One thousand million sounds way more impressive than one billion to most people.
-
@Ilya Ehrenburg said:
Try explaining it in steps. "With 10 switches, there are 1024 possible states.
Personally, I've had better success starting even smaller. "With two switches, there are 4 possible states - both on, both off, the first on, second off, and the first off with the second on. Add another switch, and you double the number of states." It takes a bit longer, but it seems to work better to me.

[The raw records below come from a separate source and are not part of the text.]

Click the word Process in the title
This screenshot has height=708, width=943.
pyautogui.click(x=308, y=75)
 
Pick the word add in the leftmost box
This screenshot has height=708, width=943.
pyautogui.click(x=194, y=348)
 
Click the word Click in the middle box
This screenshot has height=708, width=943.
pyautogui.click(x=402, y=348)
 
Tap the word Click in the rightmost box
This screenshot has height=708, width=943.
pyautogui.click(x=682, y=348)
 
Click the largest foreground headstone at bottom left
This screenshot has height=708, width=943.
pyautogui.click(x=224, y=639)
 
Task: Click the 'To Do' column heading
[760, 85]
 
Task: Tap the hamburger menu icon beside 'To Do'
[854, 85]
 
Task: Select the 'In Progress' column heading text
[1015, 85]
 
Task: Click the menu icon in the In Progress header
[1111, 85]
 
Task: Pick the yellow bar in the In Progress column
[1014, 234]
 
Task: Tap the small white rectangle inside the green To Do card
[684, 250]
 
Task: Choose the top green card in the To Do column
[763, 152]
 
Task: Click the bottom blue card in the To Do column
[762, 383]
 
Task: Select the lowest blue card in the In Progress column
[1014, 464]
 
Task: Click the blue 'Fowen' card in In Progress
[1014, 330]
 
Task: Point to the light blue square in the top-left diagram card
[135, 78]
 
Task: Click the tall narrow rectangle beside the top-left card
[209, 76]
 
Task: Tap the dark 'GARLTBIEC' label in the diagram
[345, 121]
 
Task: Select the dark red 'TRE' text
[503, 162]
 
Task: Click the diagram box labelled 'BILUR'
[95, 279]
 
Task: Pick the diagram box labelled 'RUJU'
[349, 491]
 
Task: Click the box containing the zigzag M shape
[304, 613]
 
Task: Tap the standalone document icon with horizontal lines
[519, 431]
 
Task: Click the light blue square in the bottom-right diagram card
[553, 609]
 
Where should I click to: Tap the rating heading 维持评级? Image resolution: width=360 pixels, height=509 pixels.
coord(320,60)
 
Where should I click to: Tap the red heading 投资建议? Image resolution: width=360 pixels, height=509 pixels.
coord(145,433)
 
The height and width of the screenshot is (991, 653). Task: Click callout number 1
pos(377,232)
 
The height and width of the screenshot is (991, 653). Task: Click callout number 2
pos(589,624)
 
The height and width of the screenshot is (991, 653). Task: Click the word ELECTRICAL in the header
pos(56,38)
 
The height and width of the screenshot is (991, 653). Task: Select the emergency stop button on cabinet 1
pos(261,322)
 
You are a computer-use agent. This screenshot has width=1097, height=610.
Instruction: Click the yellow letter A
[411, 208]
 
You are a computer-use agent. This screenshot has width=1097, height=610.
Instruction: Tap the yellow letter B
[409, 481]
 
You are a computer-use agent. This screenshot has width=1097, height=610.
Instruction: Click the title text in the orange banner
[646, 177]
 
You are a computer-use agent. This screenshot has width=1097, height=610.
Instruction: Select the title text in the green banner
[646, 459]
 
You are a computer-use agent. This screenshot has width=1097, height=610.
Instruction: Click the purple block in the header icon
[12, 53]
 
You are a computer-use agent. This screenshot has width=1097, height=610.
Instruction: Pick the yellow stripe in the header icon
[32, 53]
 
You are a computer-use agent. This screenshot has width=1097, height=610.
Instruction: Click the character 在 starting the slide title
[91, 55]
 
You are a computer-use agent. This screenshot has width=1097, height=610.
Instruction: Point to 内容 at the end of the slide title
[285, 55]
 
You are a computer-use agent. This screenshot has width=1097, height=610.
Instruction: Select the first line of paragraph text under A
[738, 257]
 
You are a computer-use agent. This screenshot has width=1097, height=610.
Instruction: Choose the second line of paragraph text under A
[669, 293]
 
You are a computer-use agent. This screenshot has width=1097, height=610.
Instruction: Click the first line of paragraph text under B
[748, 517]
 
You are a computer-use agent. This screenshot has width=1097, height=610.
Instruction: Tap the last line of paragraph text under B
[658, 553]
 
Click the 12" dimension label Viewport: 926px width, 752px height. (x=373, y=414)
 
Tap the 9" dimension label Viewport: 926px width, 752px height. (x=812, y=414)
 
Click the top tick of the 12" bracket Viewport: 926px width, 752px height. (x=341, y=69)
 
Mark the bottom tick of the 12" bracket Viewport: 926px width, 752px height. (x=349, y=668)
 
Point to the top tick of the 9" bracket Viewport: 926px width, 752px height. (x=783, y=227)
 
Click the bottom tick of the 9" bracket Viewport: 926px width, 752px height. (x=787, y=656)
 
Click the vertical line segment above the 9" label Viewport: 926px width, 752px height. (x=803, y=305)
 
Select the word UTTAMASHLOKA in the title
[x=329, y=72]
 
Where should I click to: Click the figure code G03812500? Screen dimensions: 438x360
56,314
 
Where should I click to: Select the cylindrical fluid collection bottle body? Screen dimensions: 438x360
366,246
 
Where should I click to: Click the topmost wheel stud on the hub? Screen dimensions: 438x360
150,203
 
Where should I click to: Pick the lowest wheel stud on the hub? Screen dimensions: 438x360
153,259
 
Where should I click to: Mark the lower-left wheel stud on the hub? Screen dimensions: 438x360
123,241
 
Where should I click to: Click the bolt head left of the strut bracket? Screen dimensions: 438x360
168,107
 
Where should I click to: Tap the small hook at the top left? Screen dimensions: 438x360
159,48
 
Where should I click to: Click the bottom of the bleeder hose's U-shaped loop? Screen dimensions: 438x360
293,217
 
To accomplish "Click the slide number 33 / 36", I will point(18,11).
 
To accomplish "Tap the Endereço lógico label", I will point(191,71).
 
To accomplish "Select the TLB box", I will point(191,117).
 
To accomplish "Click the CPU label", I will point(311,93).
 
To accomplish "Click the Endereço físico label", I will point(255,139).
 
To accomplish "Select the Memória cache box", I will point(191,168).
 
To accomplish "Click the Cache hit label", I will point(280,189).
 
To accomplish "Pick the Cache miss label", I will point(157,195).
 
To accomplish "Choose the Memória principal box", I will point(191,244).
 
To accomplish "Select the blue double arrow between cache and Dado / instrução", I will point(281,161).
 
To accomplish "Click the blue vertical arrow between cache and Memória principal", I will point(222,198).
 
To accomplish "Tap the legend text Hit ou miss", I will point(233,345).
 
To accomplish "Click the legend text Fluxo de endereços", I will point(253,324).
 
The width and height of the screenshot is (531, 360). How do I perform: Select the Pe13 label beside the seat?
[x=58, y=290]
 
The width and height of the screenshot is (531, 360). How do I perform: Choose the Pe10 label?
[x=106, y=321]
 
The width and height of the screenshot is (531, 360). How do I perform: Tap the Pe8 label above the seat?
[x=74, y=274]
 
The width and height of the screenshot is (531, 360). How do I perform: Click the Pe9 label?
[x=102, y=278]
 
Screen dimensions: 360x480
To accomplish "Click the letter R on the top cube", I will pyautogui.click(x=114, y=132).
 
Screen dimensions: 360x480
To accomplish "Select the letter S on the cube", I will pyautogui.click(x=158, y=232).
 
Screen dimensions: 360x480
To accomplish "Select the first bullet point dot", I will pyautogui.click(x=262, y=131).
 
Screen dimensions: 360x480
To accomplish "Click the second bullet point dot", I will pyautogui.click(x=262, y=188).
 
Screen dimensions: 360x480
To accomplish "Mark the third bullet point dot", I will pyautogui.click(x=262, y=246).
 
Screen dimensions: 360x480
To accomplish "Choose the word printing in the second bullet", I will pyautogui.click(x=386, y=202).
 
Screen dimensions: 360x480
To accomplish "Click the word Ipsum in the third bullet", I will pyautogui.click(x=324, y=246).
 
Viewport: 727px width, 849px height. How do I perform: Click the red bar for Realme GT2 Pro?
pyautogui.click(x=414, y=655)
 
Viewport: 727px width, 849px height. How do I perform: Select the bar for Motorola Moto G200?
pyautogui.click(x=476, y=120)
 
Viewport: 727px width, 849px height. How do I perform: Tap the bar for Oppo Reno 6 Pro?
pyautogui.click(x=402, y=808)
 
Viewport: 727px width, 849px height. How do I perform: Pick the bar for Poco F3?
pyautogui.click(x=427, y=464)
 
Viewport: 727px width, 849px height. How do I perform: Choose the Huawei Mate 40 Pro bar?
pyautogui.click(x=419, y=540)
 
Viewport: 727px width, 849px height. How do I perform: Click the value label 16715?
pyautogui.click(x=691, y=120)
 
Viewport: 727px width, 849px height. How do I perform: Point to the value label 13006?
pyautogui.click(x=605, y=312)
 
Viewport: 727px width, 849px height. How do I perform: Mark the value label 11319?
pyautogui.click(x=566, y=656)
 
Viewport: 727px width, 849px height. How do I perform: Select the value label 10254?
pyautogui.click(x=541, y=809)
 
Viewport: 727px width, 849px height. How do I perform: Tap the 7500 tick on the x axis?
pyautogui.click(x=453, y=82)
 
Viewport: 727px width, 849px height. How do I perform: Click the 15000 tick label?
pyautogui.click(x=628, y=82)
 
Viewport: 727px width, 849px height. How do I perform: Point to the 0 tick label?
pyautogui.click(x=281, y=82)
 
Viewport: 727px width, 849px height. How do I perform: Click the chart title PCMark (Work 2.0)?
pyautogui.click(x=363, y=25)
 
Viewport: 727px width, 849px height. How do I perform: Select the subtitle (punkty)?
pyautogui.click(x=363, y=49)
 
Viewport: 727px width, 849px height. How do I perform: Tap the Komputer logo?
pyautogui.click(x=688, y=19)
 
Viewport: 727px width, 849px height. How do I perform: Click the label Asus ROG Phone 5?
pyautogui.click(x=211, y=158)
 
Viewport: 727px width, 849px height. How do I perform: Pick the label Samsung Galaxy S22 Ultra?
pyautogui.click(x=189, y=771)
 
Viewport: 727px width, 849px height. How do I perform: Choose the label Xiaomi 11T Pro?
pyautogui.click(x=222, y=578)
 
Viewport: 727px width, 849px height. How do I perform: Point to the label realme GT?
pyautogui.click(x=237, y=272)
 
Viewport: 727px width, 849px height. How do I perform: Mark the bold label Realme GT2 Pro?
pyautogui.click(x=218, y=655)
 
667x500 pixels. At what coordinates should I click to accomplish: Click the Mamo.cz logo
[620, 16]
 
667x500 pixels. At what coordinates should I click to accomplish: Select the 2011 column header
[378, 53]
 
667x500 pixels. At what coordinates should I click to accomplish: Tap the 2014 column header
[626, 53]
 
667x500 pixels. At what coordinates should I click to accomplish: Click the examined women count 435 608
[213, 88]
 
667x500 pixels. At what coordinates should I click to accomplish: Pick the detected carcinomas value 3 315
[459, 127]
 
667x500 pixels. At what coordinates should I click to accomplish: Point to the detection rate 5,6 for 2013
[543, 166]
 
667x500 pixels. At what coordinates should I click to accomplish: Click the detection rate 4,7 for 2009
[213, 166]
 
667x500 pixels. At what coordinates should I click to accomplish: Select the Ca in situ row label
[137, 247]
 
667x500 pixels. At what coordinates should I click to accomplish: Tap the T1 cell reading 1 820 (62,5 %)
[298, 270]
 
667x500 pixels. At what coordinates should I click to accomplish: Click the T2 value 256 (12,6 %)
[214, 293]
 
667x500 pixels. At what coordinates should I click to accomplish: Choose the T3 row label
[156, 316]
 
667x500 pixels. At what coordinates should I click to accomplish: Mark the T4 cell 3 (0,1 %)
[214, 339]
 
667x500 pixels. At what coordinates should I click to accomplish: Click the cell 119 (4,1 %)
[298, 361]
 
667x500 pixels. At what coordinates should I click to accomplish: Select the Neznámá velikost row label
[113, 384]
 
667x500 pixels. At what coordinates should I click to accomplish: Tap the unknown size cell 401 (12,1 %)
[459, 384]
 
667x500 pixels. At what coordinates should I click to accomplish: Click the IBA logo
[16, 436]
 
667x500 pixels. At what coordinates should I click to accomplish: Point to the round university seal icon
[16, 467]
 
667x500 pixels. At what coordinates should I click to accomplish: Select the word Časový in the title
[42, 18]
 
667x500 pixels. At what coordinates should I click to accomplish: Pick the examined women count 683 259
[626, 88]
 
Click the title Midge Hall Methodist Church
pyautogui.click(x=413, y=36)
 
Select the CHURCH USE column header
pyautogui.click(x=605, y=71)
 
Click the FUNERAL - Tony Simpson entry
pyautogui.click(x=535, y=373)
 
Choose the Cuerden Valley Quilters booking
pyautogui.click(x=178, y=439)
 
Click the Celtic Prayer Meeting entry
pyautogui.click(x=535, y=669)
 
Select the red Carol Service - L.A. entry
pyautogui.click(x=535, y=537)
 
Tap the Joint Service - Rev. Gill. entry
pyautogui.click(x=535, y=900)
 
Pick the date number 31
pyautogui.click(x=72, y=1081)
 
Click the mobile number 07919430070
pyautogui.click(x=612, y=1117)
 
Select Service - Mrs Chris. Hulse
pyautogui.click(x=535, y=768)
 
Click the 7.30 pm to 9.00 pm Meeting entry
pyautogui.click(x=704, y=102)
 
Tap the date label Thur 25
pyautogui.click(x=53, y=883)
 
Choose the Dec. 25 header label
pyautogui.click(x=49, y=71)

I also find it tends to work to throw in some anecdotes about situations where certain combinations have failed - that's what takes the most time, however. In the hour explanation I tried above, I tried doing that at the four switch stage. It may be quicker to do it at the three switch stage.
-
@Mole said:
we have never had any released code do something we didn't expect it to do
Am I the only person who views this sentence with extreme suspicion? Or perhaps I'm the only person who considers component interaction bugs "something we didn't expect it to do"
-
Weng: The only code that I have seen do exactly what I expected it to do was code that wasn't running anywhere. I think I remember once finding ten bugs in nine lines of code. :-)
With regard to the particular statement you were commenting on, we do well to keep in mind that our use of human language tends to be buggy too.